### WORK TO BE COMPLETED
Update the stretch of rows from the line containing "Where should I" through the line containing "tap(223, 398)" so that "green-highlighted" reads "blue-highlighted", leaving everything else unchanged, and return only those lines.

### RAW RECORDS
· · · ·

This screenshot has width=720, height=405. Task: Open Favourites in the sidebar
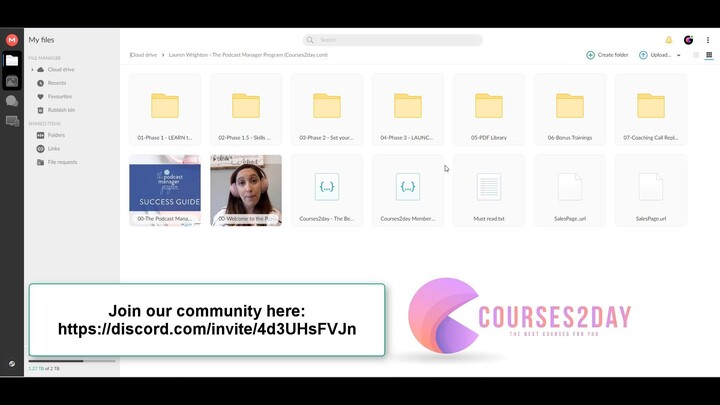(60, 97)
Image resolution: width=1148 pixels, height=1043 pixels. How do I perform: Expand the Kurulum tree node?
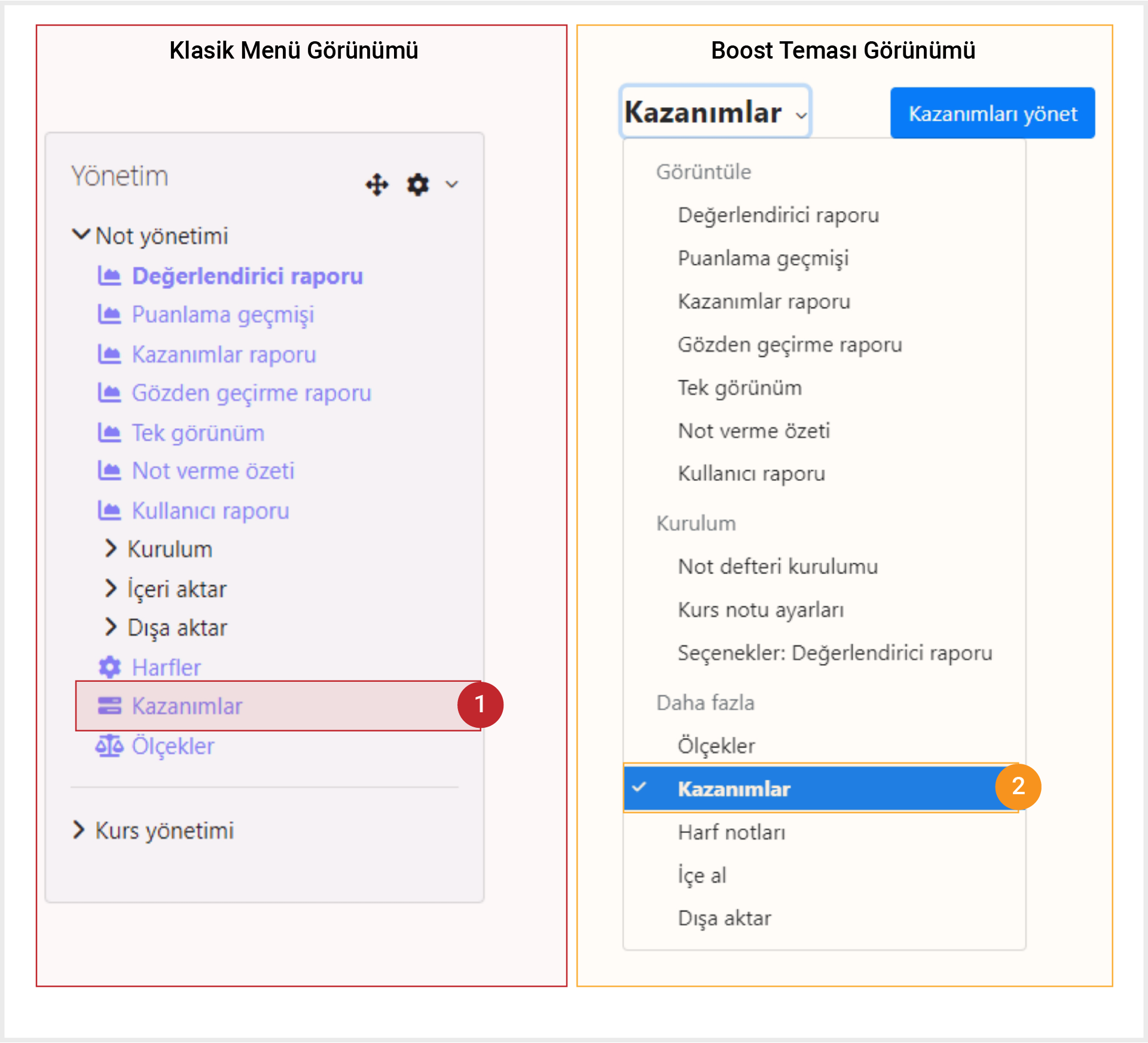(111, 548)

· · · ·

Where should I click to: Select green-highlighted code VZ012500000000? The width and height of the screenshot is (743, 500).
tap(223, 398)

· · · ·

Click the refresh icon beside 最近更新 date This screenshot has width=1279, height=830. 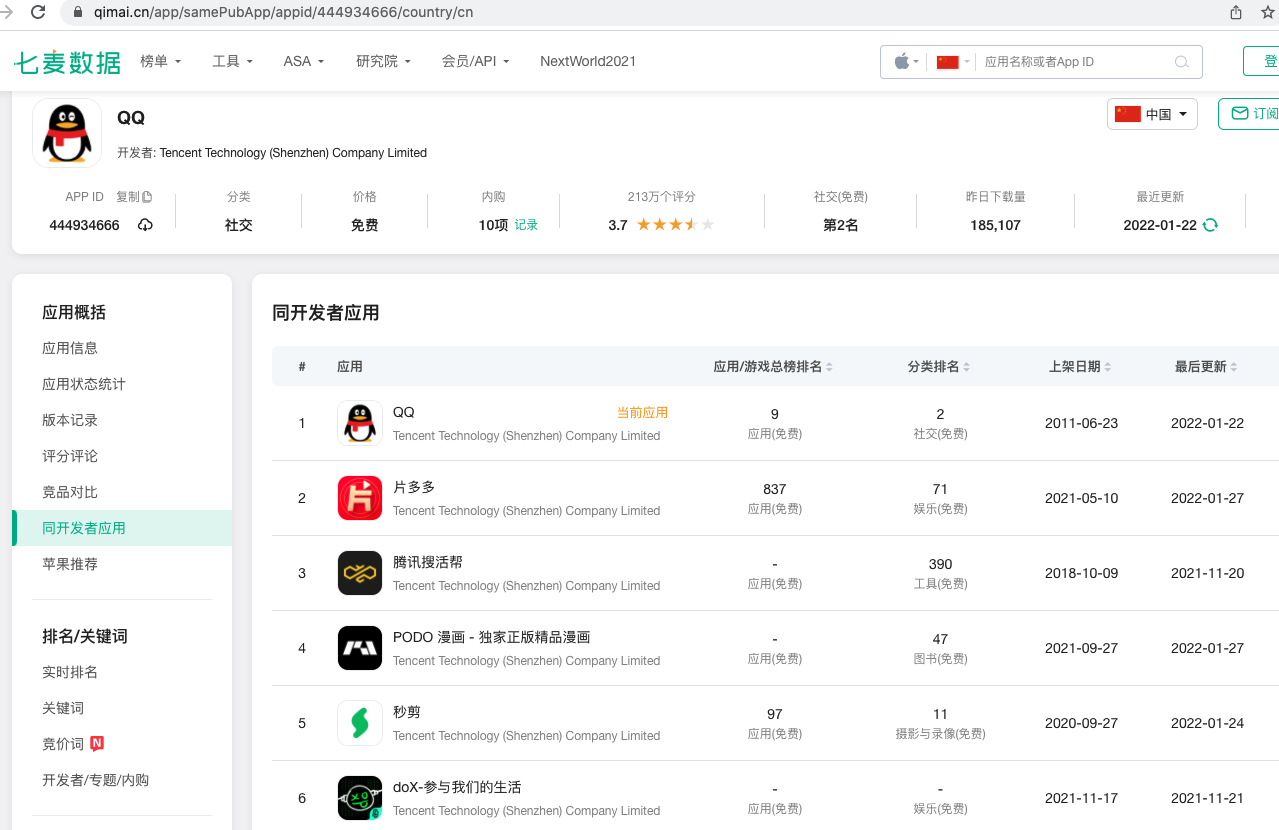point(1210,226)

· · · ·

### ANSWER BELOW
Where should I click to: Select blue-highlighted code VZ012500000000? The width and height of the screenshot is (743, 500).
tap(223, 398)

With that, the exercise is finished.